Injuries. Yep, with age you get injuries. Take Alex Rodriguez (please!). Depending on who you believe, the hard-to-embrace, rapidly declining, ridiculously overpaid A-Rod is either out for a large chunk of the season after his second major hip surgery or he's finished as a Yankee.

Then there's Mariano Rivera, the best closer in the history of the game, who tore up his ACL last year at age 42. Now 43, he swears he will retire at season's end, but not before returning to previous form this year. And while it's unwise to ever count Rivera out, skeptics will only believe he can be the Old Mo when they actually see it.

Which brings us to Derek Jeter. The Captain broke his ankle in Game One of the ALCS and at age 38 is willing himself back into shape, and the lineup. If you can imagine the daily grind on the ankle of a shortstop you can understand that this is a dicey prospect.

Insiders suggest that Jeter, who has limped through much of training camp and may well end up on the DL, is a day-to-day proposition with what the team calls an ongoing "cranky ankle..." Which is to say, he's nowhere near 100 percent healthy. Or anywhere near ready to anchor the infield full-time.

Sadly, injuries are contagious. In spring training, Curtis Granderson suffered a fractured forearm, hit by a pitch in his very first at-bat. And Mark Teixeira was sidelined with a partially torn tendon in his wrist and will be out for the season if he ends up requiring surgery.

It reached the point in recent weeks where General Manager Brian Cashman was sending out feelers to retired players like Chipper Jones. It got a little unsavory there, reeking of desperation, making people wonder if, say, Reggie Jackson might end up back in pinstripes. By all accounts he's a rather spry 66.
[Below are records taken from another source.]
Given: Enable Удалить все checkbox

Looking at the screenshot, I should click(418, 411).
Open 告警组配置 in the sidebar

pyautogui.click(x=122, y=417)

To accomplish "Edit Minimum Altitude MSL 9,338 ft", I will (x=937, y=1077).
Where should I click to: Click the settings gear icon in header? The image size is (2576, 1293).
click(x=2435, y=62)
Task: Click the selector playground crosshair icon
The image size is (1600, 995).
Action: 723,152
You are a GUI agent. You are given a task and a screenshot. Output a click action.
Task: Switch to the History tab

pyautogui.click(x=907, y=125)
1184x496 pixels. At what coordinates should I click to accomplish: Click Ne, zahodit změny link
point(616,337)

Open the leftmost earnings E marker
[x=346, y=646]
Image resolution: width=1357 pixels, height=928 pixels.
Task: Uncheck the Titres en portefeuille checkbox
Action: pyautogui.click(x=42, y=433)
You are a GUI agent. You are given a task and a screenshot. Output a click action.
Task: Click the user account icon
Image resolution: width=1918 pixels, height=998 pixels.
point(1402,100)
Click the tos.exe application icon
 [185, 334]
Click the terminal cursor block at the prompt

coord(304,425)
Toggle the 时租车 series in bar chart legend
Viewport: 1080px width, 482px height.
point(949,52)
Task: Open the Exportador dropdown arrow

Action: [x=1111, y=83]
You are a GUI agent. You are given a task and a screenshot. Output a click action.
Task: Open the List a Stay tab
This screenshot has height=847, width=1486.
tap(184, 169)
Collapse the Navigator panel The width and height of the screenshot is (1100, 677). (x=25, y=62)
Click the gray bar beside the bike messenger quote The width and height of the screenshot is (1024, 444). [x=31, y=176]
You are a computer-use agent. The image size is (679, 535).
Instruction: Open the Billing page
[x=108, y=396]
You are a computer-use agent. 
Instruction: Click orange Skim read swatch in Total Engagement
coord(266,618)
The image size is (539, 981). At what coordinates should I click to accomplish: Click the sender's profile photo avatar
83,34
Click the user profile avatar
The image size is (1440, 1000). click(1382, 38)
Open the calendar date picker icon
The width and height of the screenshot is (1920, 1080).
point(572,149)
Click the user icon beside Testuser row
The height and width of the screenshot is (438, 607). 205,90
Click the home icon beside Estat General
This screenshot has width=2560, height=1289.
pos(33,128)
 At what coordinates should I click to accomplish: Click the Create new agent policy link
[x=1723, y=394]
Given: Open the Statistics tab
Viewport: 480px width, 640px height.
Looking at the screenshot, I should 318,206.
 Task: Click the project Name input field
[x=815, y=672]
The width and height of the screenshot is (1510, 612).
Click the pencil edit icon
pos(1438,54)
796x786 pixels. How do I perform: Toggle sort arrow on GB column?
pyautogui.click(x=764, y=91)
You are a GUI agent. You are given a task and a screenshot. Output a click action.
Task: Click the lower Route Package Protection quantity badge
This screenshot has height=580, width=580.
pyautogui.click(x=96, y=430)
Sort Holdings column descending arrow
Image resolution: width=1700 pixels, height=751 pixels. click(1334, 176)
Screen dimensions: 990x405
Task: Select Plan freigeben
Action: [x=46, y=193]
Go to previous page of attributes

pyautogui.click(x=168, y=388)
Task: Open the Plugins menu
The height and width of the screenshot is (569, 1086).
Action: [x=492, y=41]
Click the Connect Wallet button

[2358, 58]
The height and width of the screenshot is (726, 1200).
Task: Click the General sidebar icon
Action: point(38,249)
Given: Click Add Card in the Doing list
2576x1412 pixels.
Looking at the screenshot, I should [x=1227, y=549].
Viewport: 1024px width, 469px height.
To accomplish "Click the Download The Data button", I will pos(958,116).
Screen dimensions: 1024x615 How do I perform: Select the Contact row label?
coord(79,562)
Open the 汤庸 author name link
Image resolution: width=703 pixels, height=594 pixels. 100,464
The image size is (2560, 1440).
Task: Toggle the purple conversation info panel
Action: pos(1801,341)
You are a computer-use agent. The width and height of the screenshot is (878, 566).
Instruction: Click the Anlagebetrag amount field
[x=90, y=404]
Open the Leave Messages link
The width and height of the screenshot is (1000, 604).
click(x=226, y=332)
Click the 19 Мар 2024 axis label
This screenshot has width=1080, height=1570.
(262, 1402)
Optimists will likely ignore all of the above and say the team is merely in transition, that bridges will be built across these troubled waters and Yankee Pride will win over. Pessimists will call it Yankee Slide, and bury the team that won 95 games last year and finished atop the AL East.

Both factions will admit that the lineup the Yankees will field for Opening Day on Monday against their arch enemies, the Boston Red Sox, bears no resemblance to last year's playoff team that was eventually swept by the Detroit Tigers in the ALCS.

And one scribe will have the guts to stand up and make readers consider what really matters: the children. And the unspeakable tragedy of the toddlers, those little nose-mining New Yorkers, who have never seen the sky open up over The Big Apple in a World Series Championship ticker-tape parade.